An NFA papered M60 went for nearly $52k at Rock Island. And that’s a remanufactured weapon. Basically bits and pieces of old M60s put together to make a functional one.
Suffice it to say, to get an NFA registered weapon is going to cost an obscene amount of money and the ownership for these kinds of legal weapons is almost entirely collectors, with a few nutjobs with more money than sense who actually shoot these things at the range.
The banned guns are pretty hard to get ahold of. But, you don’t need something like a banned M60, when an AR-15 that has a C-Mag or Beta-mag can fire a hundred rounds before you need to change magazines.
Is it possible to build an automatic weapon up from parts?
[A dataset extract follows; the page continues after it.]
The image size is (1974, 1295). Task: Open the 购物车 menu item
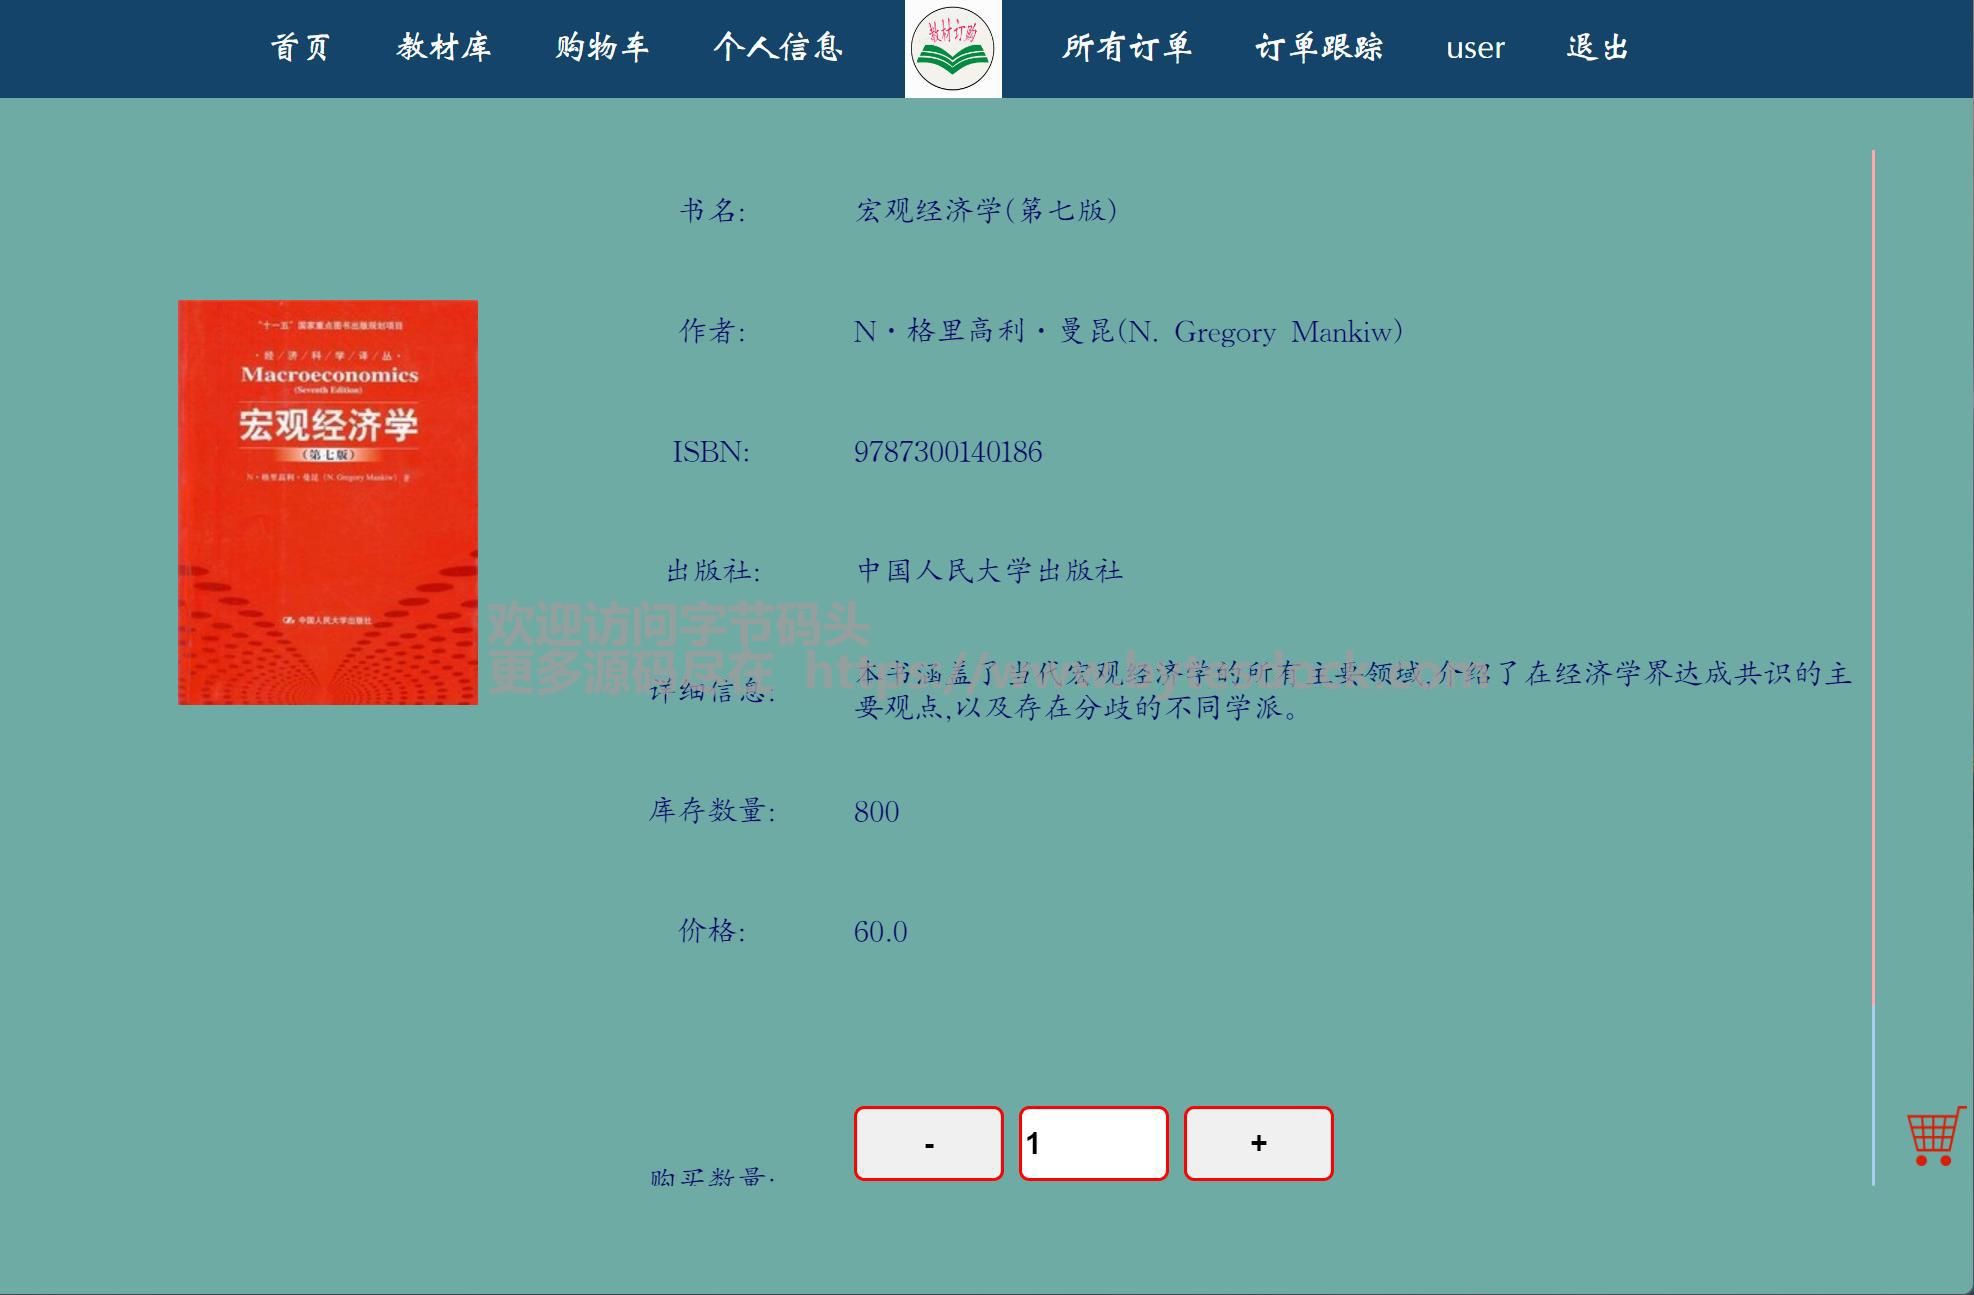602,48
If people with legal weapons use them at the range, bits will wear out now and then. (“This is the axe of my fathers…”) So there must be a market for replacement parts. And it’s not as if it needs to be built up from an existing VIN or tail number.
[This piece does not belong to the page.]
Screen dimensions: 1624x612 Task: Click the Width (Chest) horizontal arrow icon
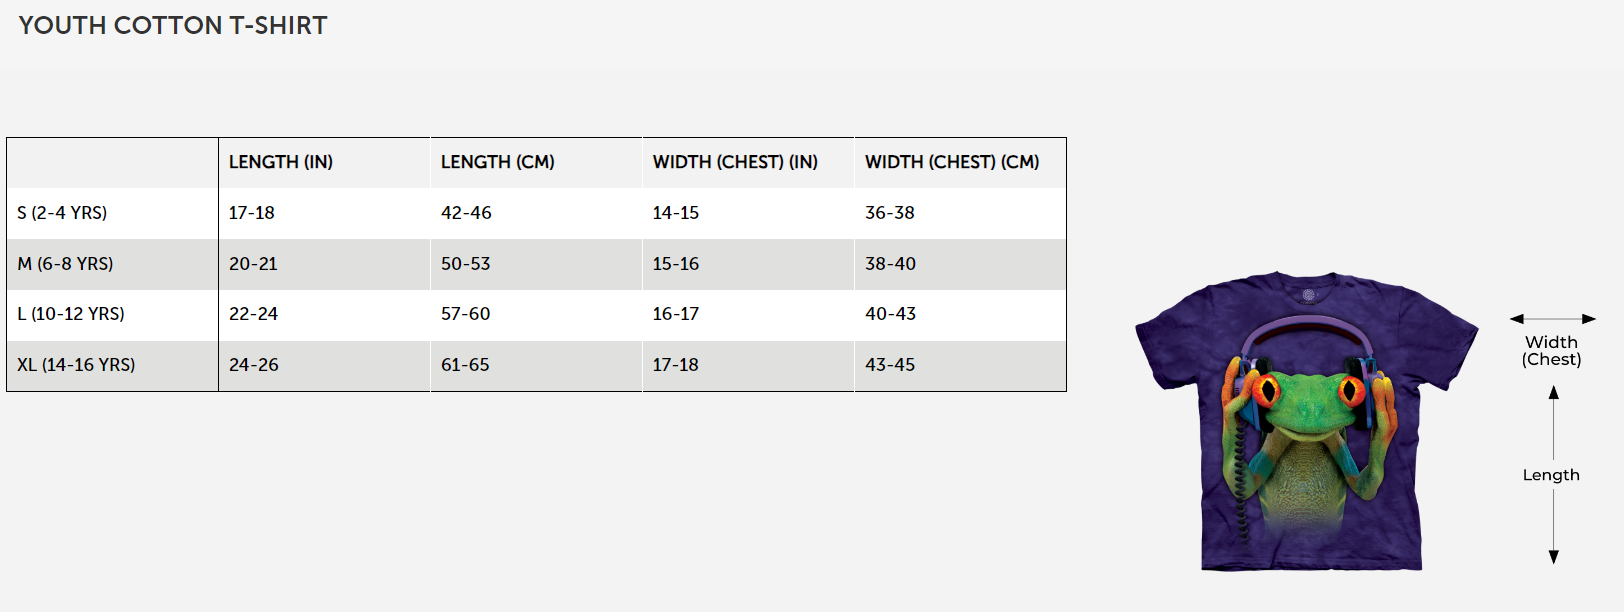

I can’t say. Maybe the ATF does, but I really don’t know. I’m sure @Mister44 would be the man to ask on that one. I’m guessing that parts likely aren’t tracked if they don’t have a serial on them.
That’s partially true. Partially not. Guns have serial numbers, and modifying them is extremely illegal, and depending on the manufacturer, there might just be a serial on the lower receiver, to having matching serials on every field-strippable part of the weapon.
In anycase building up a restricted firearm from parts is still expensive as all hell, and a much cheaper, simpler, and less legally fraught way to achieve devastating firepower would be to just go to the gun shop and buy 20 ARs, and a lot of ammo and magazines.
Seriously, the AR-15 and the AK-pattern assault rifles, whether automatic, or semi-auto only are exquisitely engineered firearms that are the end product of decades of refinement toward becoming the perfect man-portable standard issue weapons of war. They are very effective weapons. They’re not anything else. They’re good for putting holes in things and that’s about it.
Unless you are using it from a fixed mount for area defence purposes, a fully automatic firearm is almost always less lethal than an equivalent semi-auto. The military stopped issuing full-auto assault rifles for a reason.
The full-auto aspect is not the key issue here. The Pulse nightclub shooter used a semi-auto, and this new bastard probably would have killed even more if he’d had the sense to switch it to semi-auto or burst mode.
He bought most of the guns in the months leading up to the shooting. As premeditated as the shooting was, it wasn’t as if he had the guns forever. Banning guns now will make things safer and safer over a long period of time. Have some hope, my friend.
Meaningful gun control reform in the present political environment is not going to happen. Anything supported by the right on this topic at this time is likely to be a politically biased attempt to disarm their victims.
Remove the fascists, then get to work on gun regulation.
It took decades of bad gun policy to make firearms this ubiquitous, it will probably take decades of good policy before the number in circulation gets back down to some sensible level. But we gotta start sometime.
Bump-firing is impractical and really inaccurate, and wouldn’t work well for something like fighting a war. But spraying down a large area with rapid fire is perfect if you’re a gunman firing into a crowd and you want to injure and kill as many people as possible.
You are underestimating the number of victims here. This attack alone had 500+ more people who will need ongoing medical treatment for gunshot wounds, some of whom likely will be forced into financial distress or medical bankruptcy as a result. There are another 22,000 people who are going to think twice before attending another mass gathering, and the countless people who witnessed the event secondhand who will have similar thoughts about large groups of people.
The trauma of suicide and targeted attacks are contained to the victims and loved ones, whereas the trauma of this attack will continue to resonate in the public psyche. The deaths here are the tragic epicenter of a spreading wave of trauma that will damage countless lives.